● **EXCERPT TO READ**

# # #

Re: [sqlite] Min/Max and skip-scan optimizations

Gerlando Falauto Mon, 04 Feb 2019 03:47:33 -0800

Hi Keith,

here's what I get as a query plan for your query:


5)
SELECT rolling.source1,
       rolling.source2,
       ts,
       value
  FROM (
        select distinct source1,
                        source2
          from rolling
         where source1 = 'aaa'
       ) as x
  JOIN rolling
    ON rolling.source1 = x.source1
   AND rolling.source2 = x.source2
 WHERE ts > 1
   AND ts < 100000000
ORDER BY 1,2,3;

QUERY PLAN
|--MATERIALIZE 1
|  `--SEARCH TABLE rolling USING COVERING INDEX sources (source1=?)
|--SEARCH TABLE rolling USING INDEX sources (ANY(source1) AND ANY(source2)
AND ts>? AND ts<?)
`--SEARCH SUBQUERY 1 AS x USING AUTOMATIC COVERING INDEX (source2=? AND
source1=?)
Run Time: real 40.343 user 39.380000 sys 0.710000

This looks only "slightly" slower than the optimum:

1)
SELECT source1, source2, ts, value
FROM rolling
WHERE source1 = 'aaa'
AND ts > 1 AND ts < 100000000;

QUERY PLAN
`--SEARCH TABLE rolling USING INDEX sources (ANY(source1) AND ANY(source2)
AND ts>? AND ts<?)
Run Time: real 29.435 user 28.030000 sys 0.880000

What bothers me most is the MATERIALIZE step, which I believe should be
related to the SELECT DISTINCT step.
If that's really the case, I know for a fact this will only yield a very
limited number of results, so that may not be that much of an issue.
Is my understanding correct?
Yet I don't understand why this materializing step does apply to 5) and not
3), while the documentation seems to suggest quite the opposite.

IMHO, adding the ORDER BY clause to query 1) above (i.e. query 2) should
ideally yield the exact same query plan.
In the end adding an ORDER BY clause on the exact same columns of the index
used to traverse the table, should be easily recognizable.
Knowing absolutely nothing about the internals though, I have no idea
whether this particular use case has been overlooked, or it would just be
unfeasible to handle it.

Thank you again everyone!
Gerlando

On Sun, Feb 3, 2019 at 12:27 AM Keith Medcalf <kmedc...@dessus.com> wrote:

>
> Like this?

# # #

● **STORED DATA**
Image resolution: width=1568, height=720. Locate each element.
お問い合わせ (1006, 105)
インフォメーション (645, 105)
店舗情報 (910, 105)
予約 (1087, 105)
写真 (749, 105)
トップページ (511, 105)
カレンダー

# # #

● **REQUIREMENT 1**
Using the skip-scan thread, answer the following:
(a) What real run time is reported for query 5)?
(b) What real run time is reported for query 1)?
(c) Which step in the query plan for 5) does the author say bothers him most?
● **REQUIREMENT 2**
Extend the skip-scan thread past its final line.

● **WRITTEN RESPONSE 1**
(a) 40.343
(b) 29.435
(c) The MATERIALIZE step

● **WRITTEN RESPONSE 2**
>
> SELECT rolling.source1,
>        rolling.source2,
>        ts,
>        value
>   FROM (
>         select distinct source1,
>                         source2
>           from rolling
>          where source1 = 'aaa'
>        ) as x
>   JOIN rolling
>     ON rolling.source1 = x.source1
>    AND rolling.source2 = x.source2
>  WHERE ts > 1
>    AND ts < 10
> ORDER BY 1,2,3;
>
>
> ---
> The fact that there's a Highway to Hell but only a Stairway to Heaven says
> a lot about anticipated traffic volume.
>
> >-----Original Message-----
> >From: sqlite-users [mailto:sqlite-users-
> >boun...@mailinglists.sqlite.org] On Behalf Of Gerlando Falauto
> >Sent: Saturday, 2 February, 2019 15:20
> >To: SQLite mailing list
> >Subject: Re: [sqlite] Min/Max and skip-scan optimizations
> >
> >Hi,
> >it's me again, struggling with indices once again.
> >What I'm now trying to do is filter on source1 and by range of
> >timestamp.
> >Results should be naturally ordered by source1, source2,ts.
> >
> >1)
> >
> >SELECT source1, source2, ts, value
> >FROM rolling
> >WHERE source1 = 'aaa'
> >AND ts > 1 AND ts < 10;
> >
> >QUERY PLAN
> >`--SEARCH TABLE rolling USING INDEX sources (ANY(source1) AND
> >ANY(source2)
> >AND ts>? AND ts<?)
> >
> >This looks pretty OK on the sample dataset.
> >For some reason though this doesn't really work like that with the
> >real
> >dataset (which has an extra index on ts only),
> >and that seems to kick in instead of the real index.
> >So the query plan comes out completely different, and rows are not
> >naturally sorted by source1, source2, as I'd like.
> >[I know I can use "+ts" and/or drop the "ts" index altogether, but
> >I'm
> >trying to make a point here...]
> >So I add an extra ORDER BY clause:
> >
> >2)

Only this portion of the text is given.